Produce the records again in full, exactly as shown below.

### Entries supplied:
──────
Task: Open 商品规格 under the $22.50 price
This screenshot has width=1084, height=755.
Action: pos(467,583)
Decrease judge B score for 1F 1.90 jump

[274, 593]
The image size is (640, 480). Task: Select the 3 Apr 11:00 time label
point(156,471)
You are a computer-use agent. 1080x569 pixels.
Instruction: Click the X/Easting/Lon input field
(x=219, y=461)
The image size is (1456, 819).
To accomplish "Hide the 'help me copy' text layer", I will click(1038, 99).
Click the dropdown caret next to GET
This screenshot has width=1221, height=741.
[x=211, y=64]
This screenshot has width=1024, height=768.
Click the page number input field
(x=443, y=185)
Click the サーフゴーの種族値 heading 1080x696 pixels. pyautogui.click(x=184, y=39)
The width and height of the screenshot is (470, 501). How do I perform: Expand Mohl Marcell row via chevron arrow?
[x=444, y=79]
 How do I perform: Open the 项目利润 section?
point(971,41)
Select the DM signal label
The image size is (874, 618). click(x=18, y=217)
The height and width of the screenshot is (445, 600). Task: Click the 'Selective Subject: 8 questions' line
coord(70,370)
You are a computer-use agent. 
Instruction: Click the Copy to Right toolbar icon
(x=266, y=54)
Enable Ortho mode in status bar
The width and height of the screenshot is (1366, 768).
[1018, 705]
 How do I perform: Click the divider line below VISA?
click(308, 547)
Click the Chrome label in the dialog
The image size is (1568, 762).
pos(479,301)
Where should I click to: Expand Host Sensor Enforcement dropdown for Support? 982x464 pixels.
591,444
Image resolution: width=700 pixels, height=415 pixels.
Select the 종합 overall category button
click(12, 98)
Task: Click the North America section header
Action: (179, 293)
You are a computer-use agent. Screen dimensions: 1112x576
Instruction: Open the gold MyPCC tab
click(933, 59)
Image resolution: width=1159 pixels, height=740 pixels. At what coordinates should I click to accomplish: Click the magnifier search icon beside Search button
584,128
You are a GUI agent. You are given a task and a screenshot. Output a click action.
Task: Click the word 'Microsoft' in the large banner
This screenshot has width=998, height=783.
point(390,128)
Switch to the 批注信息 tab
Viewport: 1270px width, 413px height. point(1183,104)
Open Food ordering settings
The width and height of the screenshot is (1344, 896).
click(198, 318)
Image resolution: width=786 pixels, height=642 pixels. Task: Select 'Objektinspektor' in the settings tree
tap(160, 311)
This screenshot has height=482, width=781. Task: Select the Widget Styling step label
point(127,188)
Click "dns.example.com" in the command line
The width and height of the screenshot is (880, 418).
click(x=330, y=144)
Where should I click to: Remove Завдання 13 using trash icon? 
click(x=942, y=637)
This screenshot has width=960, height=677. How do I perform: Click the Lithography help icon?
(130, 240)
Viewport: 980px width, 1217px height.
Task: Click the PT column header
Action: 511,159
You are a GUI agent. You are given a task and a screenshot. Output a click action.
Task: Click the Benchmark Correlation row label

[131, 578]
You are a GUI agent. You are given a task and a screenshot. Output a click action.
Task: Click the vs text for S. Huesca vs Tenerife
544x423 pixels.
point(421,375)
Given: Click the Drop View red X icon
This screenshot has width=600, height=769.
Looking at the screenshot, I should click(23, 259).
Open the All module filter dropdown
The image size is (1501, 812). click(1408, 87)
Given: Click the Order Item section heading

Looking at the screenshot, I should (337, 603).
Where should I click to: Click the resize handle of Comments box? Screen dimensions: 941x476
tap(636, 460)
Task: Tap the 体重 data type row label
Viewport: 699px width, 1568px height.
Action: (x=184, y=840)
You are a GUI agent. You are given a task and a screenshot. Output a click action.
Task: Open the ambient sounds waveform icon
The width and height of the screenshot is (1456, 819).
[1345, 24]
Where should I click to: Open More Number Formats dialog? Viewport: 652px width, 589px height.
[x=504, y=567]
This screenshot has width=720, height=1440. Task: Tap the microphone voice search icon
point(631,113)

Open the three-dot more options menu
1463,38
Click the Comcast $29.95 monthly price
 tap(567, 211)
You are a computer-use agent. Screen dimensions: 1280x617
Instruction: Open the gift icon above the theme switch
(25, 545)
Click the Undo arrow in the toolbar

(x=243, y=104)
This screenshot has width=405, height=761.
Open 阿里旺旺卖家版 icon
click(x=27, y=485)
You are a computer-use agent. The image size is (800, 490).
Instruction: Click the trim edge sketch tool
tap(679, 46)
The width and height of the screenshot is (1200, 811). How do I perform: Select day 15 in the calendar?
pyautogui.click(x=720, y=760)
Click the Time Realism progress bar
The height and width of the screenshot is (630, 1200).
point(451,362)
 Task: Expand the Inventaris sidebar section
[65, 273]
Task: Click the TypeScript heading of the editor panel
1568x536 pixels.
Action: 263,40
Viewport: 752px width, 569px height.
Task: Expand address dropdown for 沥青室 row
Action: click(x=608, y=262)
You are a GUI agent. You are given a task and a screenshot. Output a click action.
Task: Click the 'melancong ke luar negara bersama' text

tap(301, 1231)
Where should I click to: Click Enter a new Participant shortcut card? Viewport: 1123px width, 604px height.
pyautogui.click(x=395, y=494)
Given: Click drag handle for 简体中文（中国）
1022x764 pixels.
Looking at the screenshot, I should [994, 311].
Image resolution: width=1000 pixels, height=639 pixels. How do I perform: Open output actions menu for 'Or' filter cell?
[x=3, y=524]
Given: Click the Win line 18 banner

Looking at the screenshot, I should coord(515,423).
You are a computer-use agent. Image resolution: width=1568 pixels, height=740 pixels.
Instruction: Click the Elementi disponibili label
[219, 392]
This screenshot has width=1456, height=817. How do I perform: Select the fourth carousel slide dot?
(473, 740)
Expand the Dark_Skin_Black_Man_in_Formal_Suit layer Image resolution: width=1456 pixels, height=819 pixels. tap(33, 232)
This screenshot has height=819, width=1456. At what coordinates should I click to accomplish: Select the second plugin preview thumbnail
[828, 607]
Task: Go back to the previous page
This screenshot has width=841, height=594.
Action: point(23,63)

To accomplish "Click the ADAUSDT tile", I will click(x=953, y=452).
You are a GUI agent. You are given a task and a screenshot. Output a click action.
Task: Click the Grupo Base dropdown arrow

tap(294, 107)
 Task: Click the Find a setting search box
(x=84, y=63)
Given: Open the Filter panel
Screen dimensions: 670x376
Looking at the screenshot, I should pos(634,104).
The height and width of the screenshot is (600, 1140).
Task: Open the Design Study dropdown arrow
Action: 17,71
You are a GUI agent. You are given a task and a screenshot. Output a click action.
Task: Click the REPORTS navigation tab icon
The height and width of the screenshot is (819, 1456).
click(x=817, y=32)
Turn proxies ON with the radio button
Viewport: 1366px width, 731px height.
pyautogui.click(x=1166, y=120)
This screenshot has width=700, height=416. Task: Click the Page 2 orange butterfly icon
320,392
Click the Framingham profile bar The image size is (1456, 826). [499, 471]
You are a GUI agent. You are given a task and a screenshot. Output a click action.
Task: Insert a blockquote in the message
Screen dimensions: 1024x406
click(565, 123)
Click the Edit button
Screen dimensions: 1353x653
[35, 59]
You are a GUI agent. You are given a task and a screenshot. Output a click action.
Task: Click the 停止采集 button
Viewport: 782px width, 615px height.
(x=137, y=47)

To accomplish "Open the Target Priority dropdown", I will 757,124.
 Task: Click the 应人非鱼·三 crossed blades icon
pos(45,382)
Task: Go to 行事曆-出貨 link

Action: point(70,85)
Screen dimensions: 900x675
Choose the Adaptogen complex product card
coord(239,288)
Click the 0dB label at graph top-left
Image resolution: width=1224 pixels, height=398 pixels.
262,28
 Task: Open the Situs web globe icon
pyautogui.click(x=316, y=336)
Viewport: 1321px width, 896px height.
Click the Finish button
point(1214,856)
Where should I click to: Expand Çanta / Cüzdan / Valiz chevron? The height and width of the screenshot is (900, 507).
──────
### Response:
Task: Open 商品规格 under the $22.50 price
This screenshot has width=1084, height=755.
Action: pos(467,583)
Decrease judge B score for 1F 1.90 jump

[274, 593]
The image size is (640, 480). Task: Select the 3 Apr 11:00 time label
point(156,471)
You are a computer-use agent. 1080x569 pixels.
Instruction: Click the X/Easting/Lon input field
(x=219, y=461)
The image size is (1456, 819).
To accomplish "Hide the 'help me copy' text layer", I will click(1038, 99).
Click the dropdown caret next to GET
This screenshot has width=1221, height=741.
[x=211, y=64]
This screenshot has width=1024, height=768.
Click the page number input field
(x=443, y=185)
Click the サーフゴーの種族値 heading 1080x696 pixels. pyautogui.click(x=184, y=39)
The width and height of the screenshot is (470, 501). How do I perform: Expand Mohl Marcell row via chevron arrow?
[x=444, y=79]
 How do I perform: Open the 项目利润 section?
point(971,41)
Select the DM signal label
The image size is (874, 618). click(x=18, y=217)
The height and width of the screenshot is (445, 600). Task: Click the 'Selective Subject: 8 questions' line
coord(70,370)
You are a computer-use agent. 
Instruction: Click the Copy to Right toolbar icon
(x=266, y=54)
Enable Ortho mode in status bar
The width and height of the screenshot is (1366, 768).
[1018, 705]
 How do I perform: Click the divider line below VISA?
click(308, 547)
Click the Chrome label in the dialog
The image size is (1568, 762).
pos(479,301)
Where should I click to: Expand Host Sensor Enforcement dropdown for Support? 982x464 pixels.
591,444
Image resolution: width=700 pixels, height=415 pixels.
Select the 종합 overall category button
click(12, 98)
Task: Click the North America section header
Action: (179, 293)
You are a computer-use agent. Screen dimensions: 1112x576
Instruction: Open the gold MyPCC tab
click(933, 59)
Image resolution: width=1159 pixels, height=740 pixels. At what coordinates should I click to accomplish: Click the magnifier search icon beside Search button
584,128
You are a GUI agent. You are given a task and a screenshot. Output a click action.
Task: Click the word 'Microsoft' in the large banner
This screenshot has width=998, height=783.
point(390,128)
Switch to the 批注信息 tab
Viewport: 1270px width, 413px height. point(1183,104)
Open Food ordering settings
The width and height of the screenshot is (1344, 896).
click(198, 318)
Image resolution: width=786 pixels, height=642 pixels. Task: Select 'Objektinspektor' in the settings tree
tap(160, 311)
This screenshot has height=482, width=781. Task: Select the Widget Styling step label
point(127,188)
Click "dns.example.com" in the command line
The width and height of the screenshot is (880, 418).
click(x=330, y=144)
Where should I click to: Remove Завдання 13 using trash icon? 
click(x=942, y=637)
This screenshot has width=960, height=677. How do I perform: Click the Lithography help icon?
(130, 240)
Viewport: 980px width, 1217px height.
Task: Click the PT column header
Action: 511,159
You are a GUI agent. You are given a task and a screenshot. Output a click action.
Task: Click the Benchmark Correlation row label

[131, 578]
You are a GUI agent. You are given a task and a screenshot. Output a click action.
Task: Click the vs text for S. Huesca vs Tenerife
544x423 pixels.
point(421,375)
Given: Click the Drop View red X icon
This screenshot has width=600, height=769.
Looking at the screenshot, I should click(23, 259).
Open the All module filter dropdown
The image size is (1501, 812). click(1408, 87)
Given: Click the Order Item section heading

Looking at the screenshot, I should (337, 603).
Where should I click to: Click the resize handle of Comments box? Screen dimensions: 941x476
tap(636, 460)
Task: Tap the 体重 data type row label
Viewport: 699px width, 1568px height.
Action: (x=184, y=840)
You are a GUI agent. You are given a task and a screenshot. Output a click action.
Task: Open the ambient sounds waveform icon
The width and height of the screenshot is (1456, 819).
[1345, 24]
Where should I click to: Open More Number Formats dialog? Viewport: 652px width, 589px height.
[x=504, y=567]
This screenshot has width=720, height=1440. Task: Tap the microphone voice search icon
point(631,113)

Open the three-dot more options menu
1463,38
Click the Comcast $29.95 monthly price
 tap(567, 211)
You are a computer-use agent. Screen dimensions: 1280x617
Instruction: Open the gift icon above the theme switch
(25, 545)
Click the Undo arrow in the toolbar

(x=243, y=104)
This screenshot has width=405, height=761.
Open 阿里旺旺卖家版 icon
click(x=27, y=485)
You are a computer-use agent. The image size is (800, 490).
Instruction: Click the trim edge sketch tool
tap(679, 46)
The width and height of the screenshot is (1200, 811). How do I perform: Select day 15 in the calendar?
pyautogui.click(x=720, y=760)
Click the Time Realism progress bar
The height and width of the screenshot is (630, 1200).
point(451,362)
 Task: Expand the Inventaris sidebar section
[65, 273]
Task: Click the TypeScript heading of the editor panel
1568x536 pixels.
Action: 263,40
Viewport: 752px width, 569px height.
Task: Expand address dropdown for 沥青室 row
Action: click(x=608, y=262)
You are a GUI agent. You are given a task and a screenshot. Output a click action.
Task: Click the 'melancong ke luar negara bersama' text

tap(301, 1231)
Where should I click to: Click Enter a new Participant shortcut card? Viewport: 1123px width, 604px height.
pyautogui.click(x=395, y=494)
Given: Click drag handle for 简体中文（中国）
1022x764 pixels.
Looking at the screenshot, I should [994, 311].
Image resolution: width=1000 pixels, height=639 pixels. How do I perform: Open output actions menu for 'Or' filter cell?
[x=3, y=524]
Given: Click the Win line 18 banner

Looking at the screenshot, I should coord(515,423).
You are a computer-use agent. Image resolution: width=1568 pixels, height=740 pixels.
Instruction: Click the Elementi disponibili label
[219, 392]
This screenshot has width=1456, height=817. How do I perform: Select the fourth carousel slide dot?
(473, 740)
Expand the Dark_Skin_Black_Man_in_Formal_Suit layer Image resolution: width=1456 pixels, height=819 pixels. tap(33, 232)
This screenshot has height=819, width=1456. At what coordinates should I click to accomplish: Select the second plugin preview thumbnail
[828, 607]
Task: Go back to the previous page
This screenshot has width=841, height=594.
Action: point(23,63)

To accomplish "Click the ADAUSDT tile", I will click(x=953, y=452).
You are a GUI agent. You are given a task and a screenshot. Output a click action.
Task: Click the Grupo Base dropdown arrow

tap(294, 107)
 Task: Click the Find a setting search box
(x=84, y=63)
Given: Open the Filter panel
Screen dimensions: 670x376
Looking at the screenshot, I should pos(634,104).
The height and width of the screenshot is (600, 1140).
Task: Open the Design Study dropdown arrow
Action: 17,71
You are a GUI agent. You are given a task and a screenshot. Output a click action.
Task: Click the REPORTS navigation tab icon
The height and width of the screenshot is (819, 1456).
click(x=817, y=32)
Turn proxies ON with the radio button
Viewport: 1366px width, 731px height.
pyautogui.click(x=1166, y=120)
This screenshot has width=700, height=416. Task: Click the Page 2 orange butterfly icon
320,392
Click the Framingham profile bar The image size is (1456, 826). [499, 471]
You are a GUI agent. You are given a task and a screenshot. Output a click action.
Task: Insert a blockquote in the message
Screen dimensions: 1024x406
click(565, 123)
Click the Edit button
Screen dimensions: 1353x653
[35, 59]
You are a GUI agent. You are given a task and a screenshot. Output a click action.
Task: Click the 停止采集 button
Viewport: 782px width, 615px height.
(x=137, y=47)

To accomplish "Open the Target Priority dropdown", I will 757,124.
 Task: Click the 应人非鱼·三 crossed blades icon
pos(45,382)
Task: Go to 行事曆-出貨 link

Action: point(70,85)
Screen dimensions: 900x675
Choose the Adaptogen complex product card
coord(239,288)
Click the 0dB label at graph top-left
Image resolution: width=1224 pixels, height=398 pixels.
262,28
 Task: Open the Situs web globe icon
pyautogui.click(x=316, y=336)
Viewport: 1321px width, 896px height.
Click the Finish button
point(1214,856)
Where should I click to: Expand Çanta / Cüzdan / Valiz chevron? The height and width of the screenshot is (900, 507).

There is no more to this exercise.